Beyond these general outcomes, we expect to see the Merge impact different kinds of institutions in different ways.

Crypto funds are likely to diversify their investment strategy with protocol staking for base returns. ETH and ETH derivatives, such as for liquid staking, offer liquid yield returns in addition to other farming strategies funds may deploy. 

Trading firms are likely to see short-term gains with high-volume trades and position adjustments leading up to the Merge. Volatile markets provide opportunities for market makers. 

For pension funds and endowments, 401k spot exposure to cryptocurrency assets may expand to tokens representing derivatives of these assets. There may be an adjustment of positions for long term returns.

If L2s and other protocols use ETH to settle their transactions to Ethereum, then these projects may have already been buying ETH through the bear market in order to operate on the network for future launches. At the time of this report, this demand may have already been priced in.

As ETH dramatically reduces its carbon footprint, traditional organizations and financial institutions may look into opportunities to get exposure to DeFi services. This may start with NFT drops or embedding wallet features into banking applications for stablecoin custody and conversion. Further, financial institutions may add stablecoins onto their balance sheets and attract portfolio managers to build exposure to yield farming opportunities on DeFi protocols launched on Ethereum. 

Conclusion

A look at Ethereum’s roadmap makes it clear that the community is building the network and its technology for the long term. The Merge is a step in the right direction. However, it is only the first one in the journey towards a better Ethereum. We discuss the planned upgrades to Ethereum that will follow the Merge in the full Impact of the Merge on Institutions report. 

On September 12th, the key contributors will discuss the report’s findings on our “Breaking Down the Merge for Institutions” webinar. You can register for it here. 

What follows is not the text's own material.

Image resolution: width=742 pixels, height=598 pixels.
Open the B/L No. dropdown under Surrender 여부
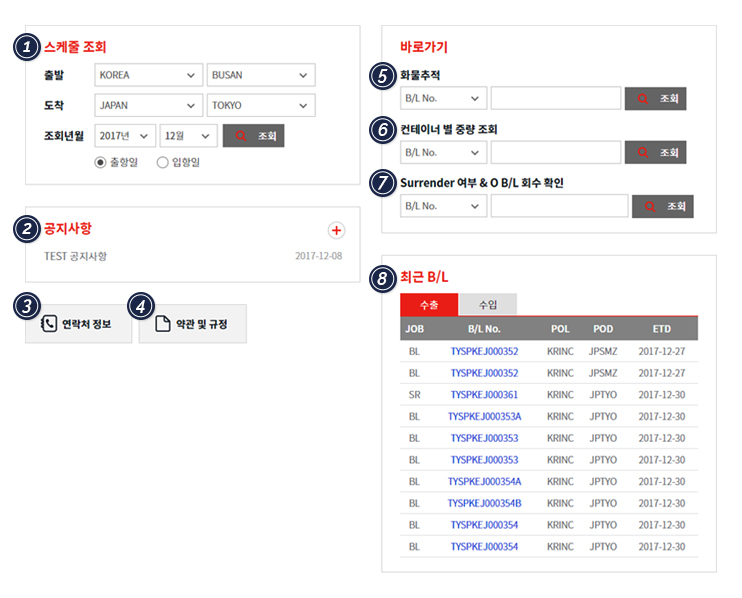coord(443,207)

A commitment to continuous improvement of the network and the technology powering Ethereum is a powerful way that it is able to attract increasing institutional interest. Strong institutional appetite for the ecosystem despite current geopolitical and macroeconomic factors, and the recent market volatility points to that fact. 

Financial institutions—investment banks like Goldman Sachs and Barclays, hedge funds like Citadel Securities and Point72 Ventures, and retail banks such as Banco Santander and Itau Unibanco—are putting their money in crypto, or furthering their plans to offer crypto investment options to their clients. As the Ethereum community continues to build through the bear market, we believe that the future is bright for institutional DeFi.